--- Task a ---
Answer these from the passage on Asian economic growth:
(i) In which country is growth expected to be zero in 2009?
(ii) How many percentage points of interest rate cuts have there been since late November?
(iii) How much have Asian governments pledged to pump into their economies?

--- Passage to read ---

__________________________________________________

The fund said it may take up to a-year-and-half for investment growth to return
to its pre-crisis rate in countries with a large trade exposure to advanced
economies like South Korea, Malaysia, and Singapore. Private consumption will be
subdued as long as rising unemployment, weak confidence, and low asset prices
(including house prices) weigh on consumers' spending plans. Growth is expected
to be zero in 2009 in the Philippines, as waning remittances - an important
driver of consumption - will dampen domestic demand. By contrast, growth in
Indonesia and Vietnam will remain positive over the next two years, as these
economies depend less on advanced manufacturing and more on domestic demand.
(Source: New Straits Times, 7 May 2009)
Bank Negara to Cut GDP Forecast
Bank Negara Malaysia says it will lower the country's 2009 economic forecast
amid a worse-than-expected slump in exports, predicting a recovery in the second
half of the year. "The export contraction was much greater than earlier
envisaged," governor Tan Sri Dr Zeti Akhtar Aziz said in an interview in
Singapore last Saturday. "We will be revising our numbers as well. The important
part is the domestic sector continues to grow."
Malaysia is facing its first contraction in more than a decade, and Bank Negara
is currently forecasting it may shrink 1 per cent this year or expand that much.
The 1.5 percentage points of interest rate cuts since late November and the
government's RM67 billion of stimulus measures are enough for now, Zeti said.
"Right now, the assessment is that there will be an improvement in the second
half of the year, especially in the fourth quarter," she said. "Unless that
assessment changes, then the current rate is the appropriate rate." Asian
governments have pledged to pump more than US$950 billion (RM3.4 trillion) into
their economies through increased expenditure, tax cuts and cash handouts to
kick-start local consumer and business spending.

__________________________________________________

--- Dataset entries ---
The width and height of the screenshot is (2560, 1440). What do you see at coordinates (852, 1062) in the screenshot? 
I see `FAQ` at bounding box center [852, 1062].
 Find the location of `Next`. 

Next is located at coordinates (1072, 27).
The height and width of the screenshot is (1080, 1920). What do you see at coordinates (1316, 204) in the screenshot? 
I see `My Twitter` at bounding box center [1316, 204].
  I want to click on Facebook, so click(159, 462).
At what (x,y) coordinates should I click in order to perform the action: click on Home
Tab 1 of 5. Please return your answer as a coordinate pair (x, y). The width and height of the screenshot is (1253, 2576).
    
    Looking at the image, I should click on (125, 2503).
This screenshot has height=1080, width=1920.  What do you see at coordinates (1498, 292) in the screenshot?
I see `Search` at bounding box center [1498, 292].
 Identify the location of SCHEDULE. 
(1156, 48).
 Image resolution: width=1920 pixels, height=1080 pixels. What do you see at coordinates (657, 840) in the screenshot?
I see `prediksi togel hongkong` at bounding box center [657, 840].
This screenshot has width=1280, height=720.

__________________________________________________

--- Task b ---
Swap "SCHEDULE" for "TIMETABLE" in the part of the dataset entries that opens with the line containing "At what (x,y)" and runs through the end of the entries, and reproduce that part with nothing else changed.

--- Reply a ---
(i) The Philippines
(ii) 1.5 percentage points
(iii) More than US$950 billion (RM3.4 trillion)

--- Reply b ---
At what (x,y) coordinates should I click in order to perform the action: click on Home
Tab 1 of 5. Please return your answer as a coordinate pair (x, y). The width and height of the screenshot is (1253, 2576).
    
    Looking at the image, I should click on (125, 2503).
This screenshot has height=1080, width=1920.  What do you see at coordinates (1498, 292) in the screenshot?
I see `Search` at bounding box center [1498, 292].
 Identify the location of TIMETABLE. 
(1156, 48).
 Image resolution: width=1920 pixels, height=1080 pixels. What do you see at coordinates (657, 840) in the screenshot?
I see `prediksi togel hongkong` at bounding box center [657, 840].
This screenshot has width=1280, height=720.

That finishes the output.